• Work instructions:
Copy out each of the following lines word for word, without the pictures.

• Raw records:
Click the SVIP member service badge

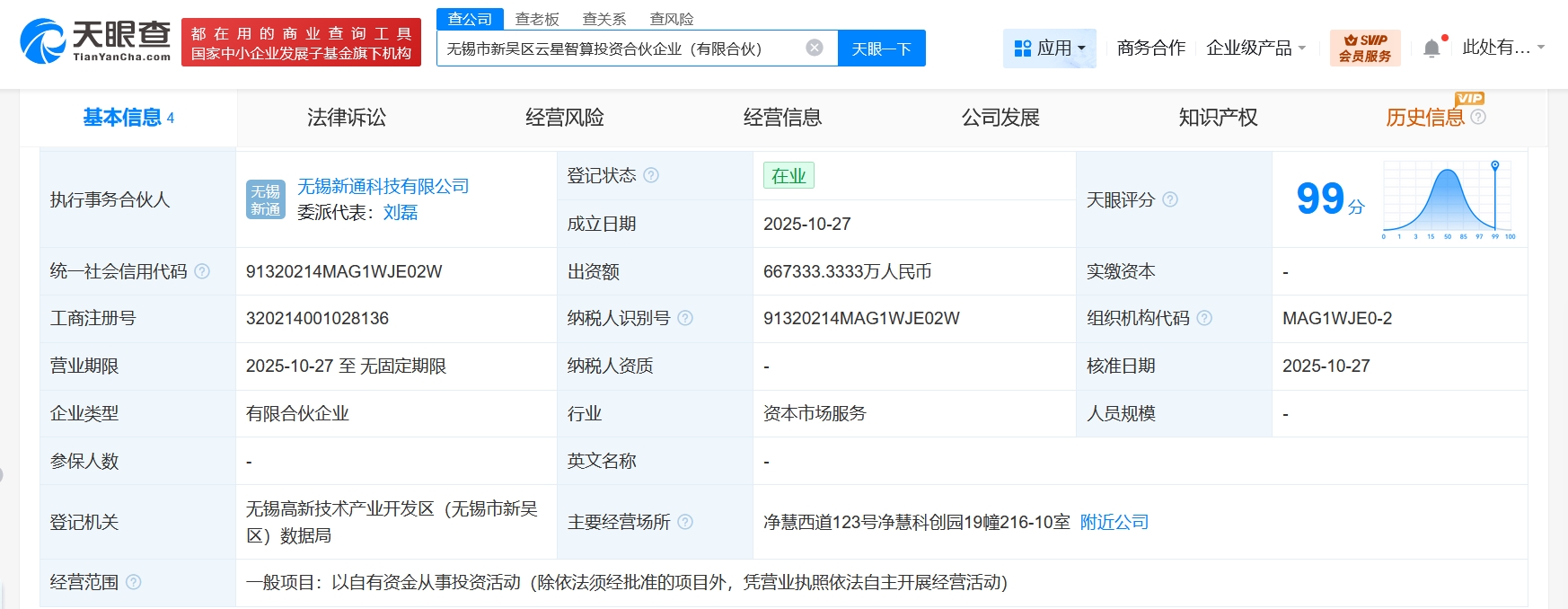point(1364,48)
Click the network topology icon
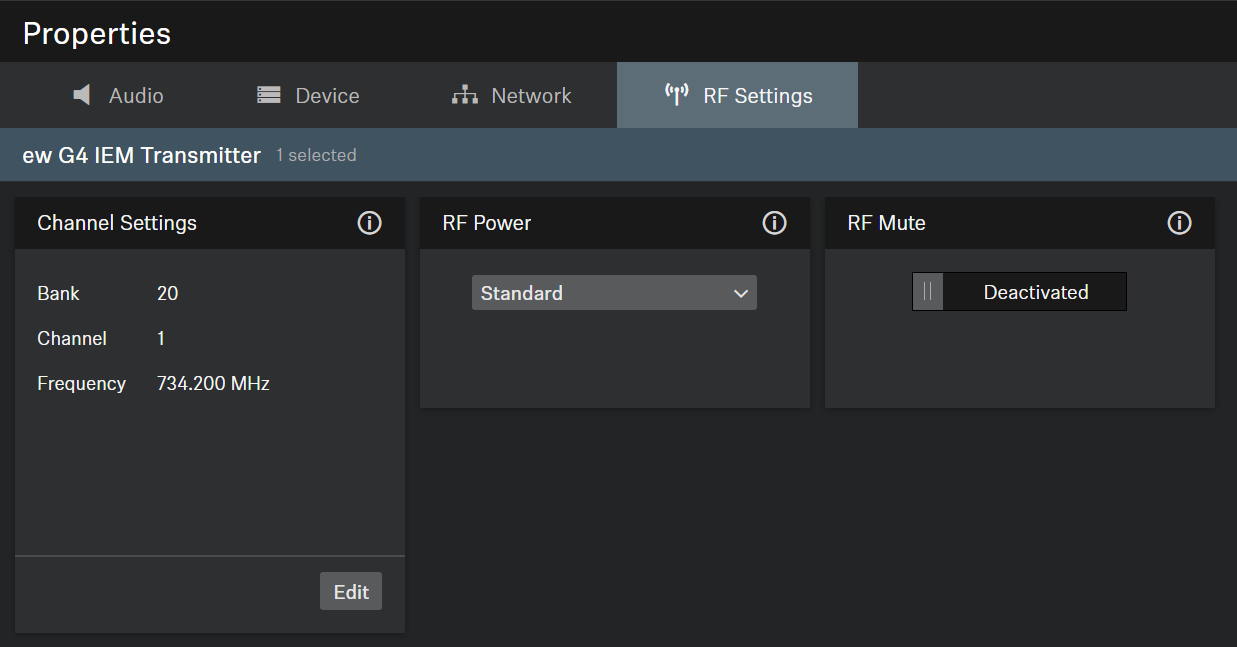This screenshot has height=647, width=1237. point(464,95)
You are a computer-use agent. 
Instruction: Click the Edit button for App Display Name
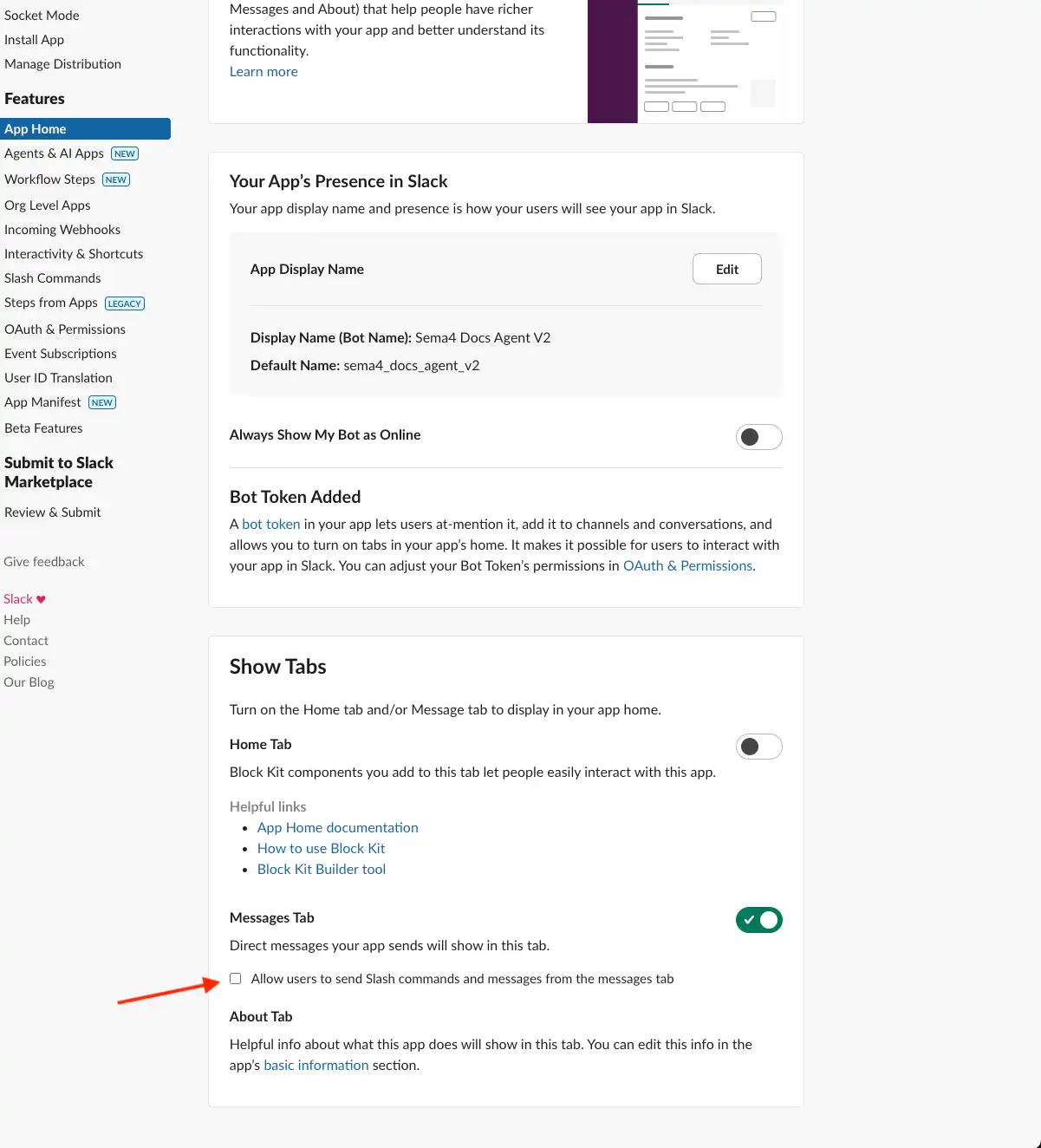[x=726, y=269]
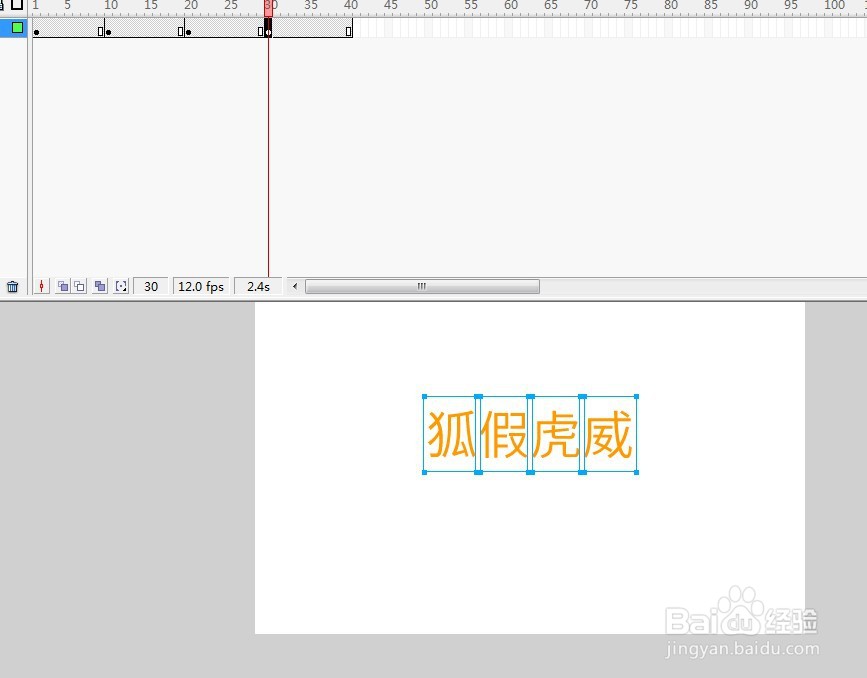Viewport: 867px width, 678px height.
Task: Delete the selected layer with the trash icon
Action: (x=12, y=286)
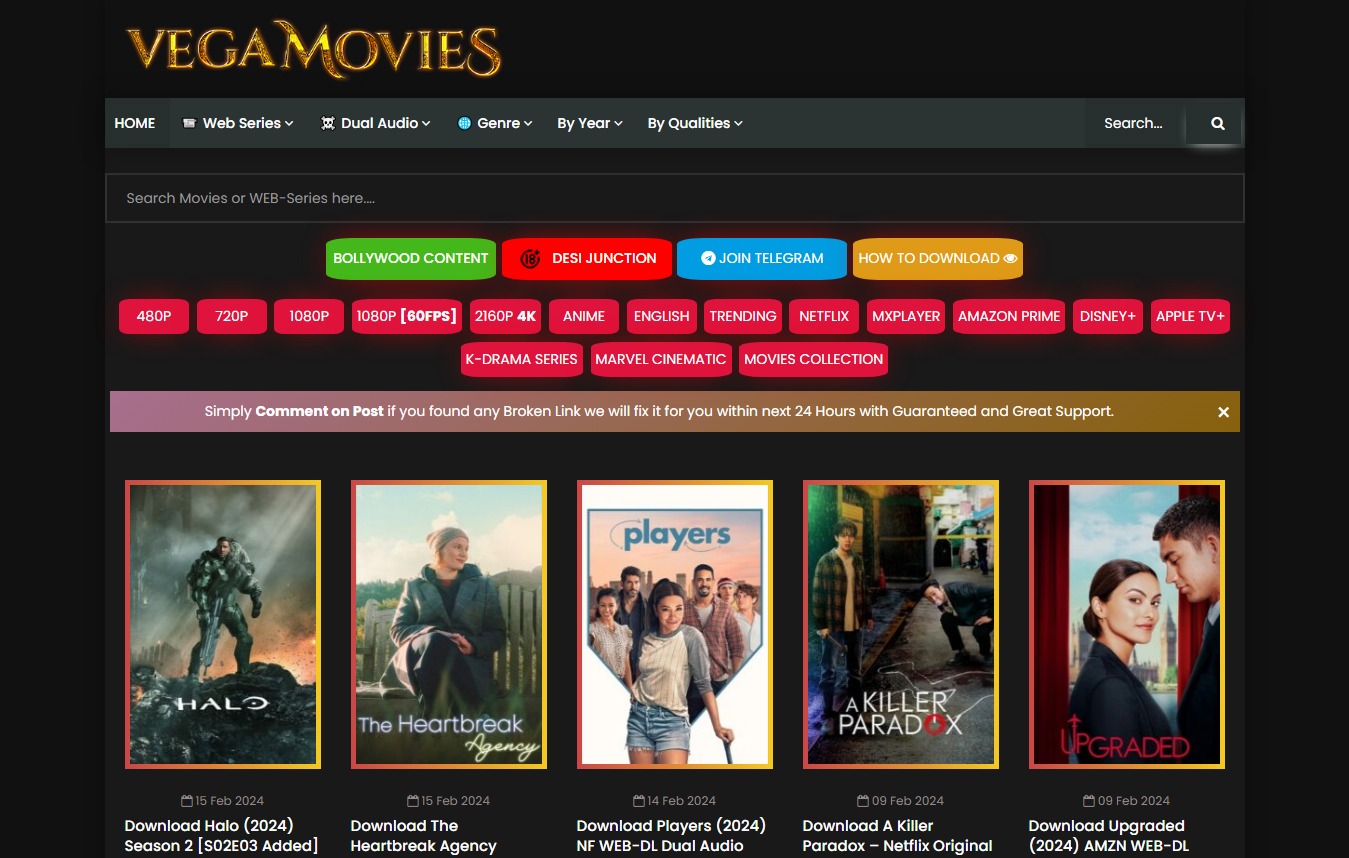Click the BOLLYWOOD CONTENT button

click(410, 258)
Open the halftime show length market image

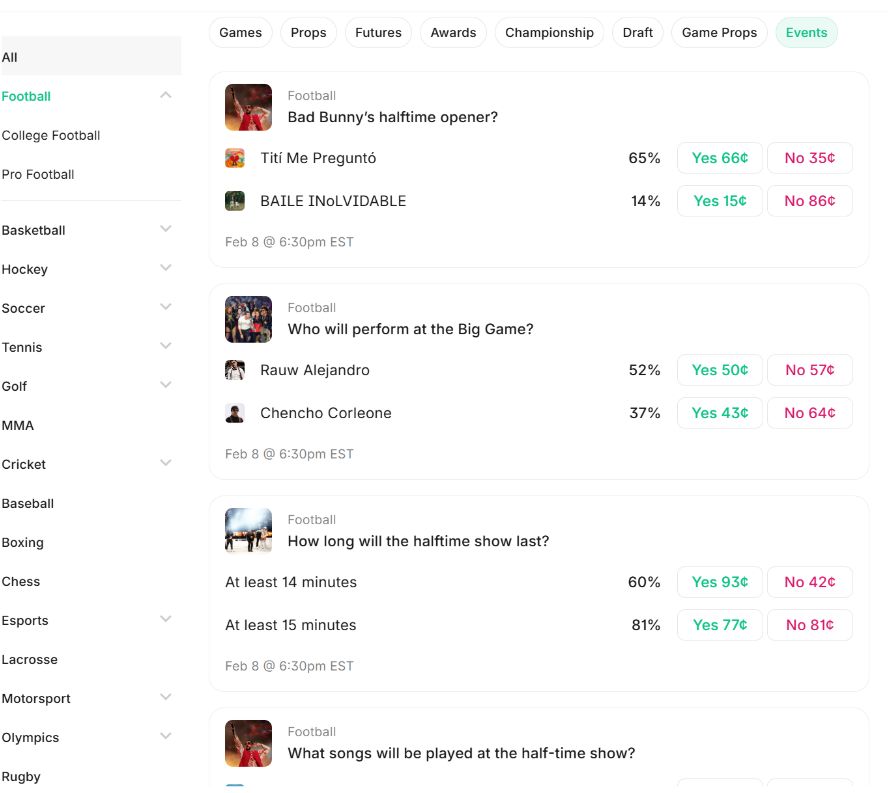click(248, 531)
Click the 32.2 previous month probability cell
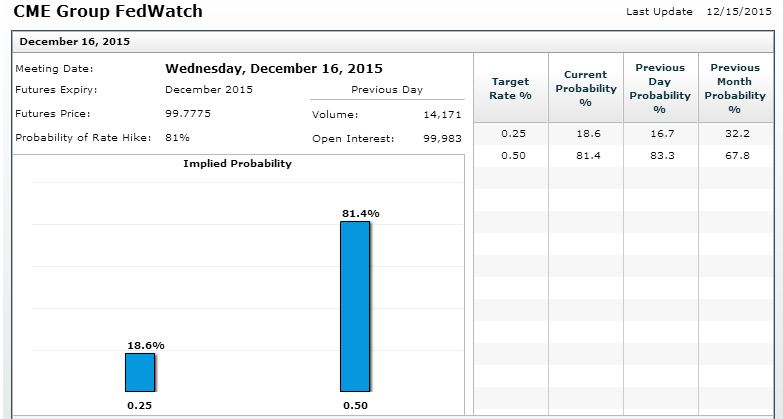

• Correct response:
Click the SVIP member service badge

point(1364,48)
Click the network topology icon
This screenshot has height=647, width=1237. point(464,95)
You are a computer-use agent. 
Instruction: Click the Edit button for App Display Name
[x=726, y=269]
Viewport: 867px width, 678px height.
Task: Delete the selected layer with the trash icon
Action: (x=12, y=286)
Click the BOLLYWOOD CONTENT button

click(410, 258)
Open the halftime show length market image

click(248, 531)
Click the 32.2 previous month probability cell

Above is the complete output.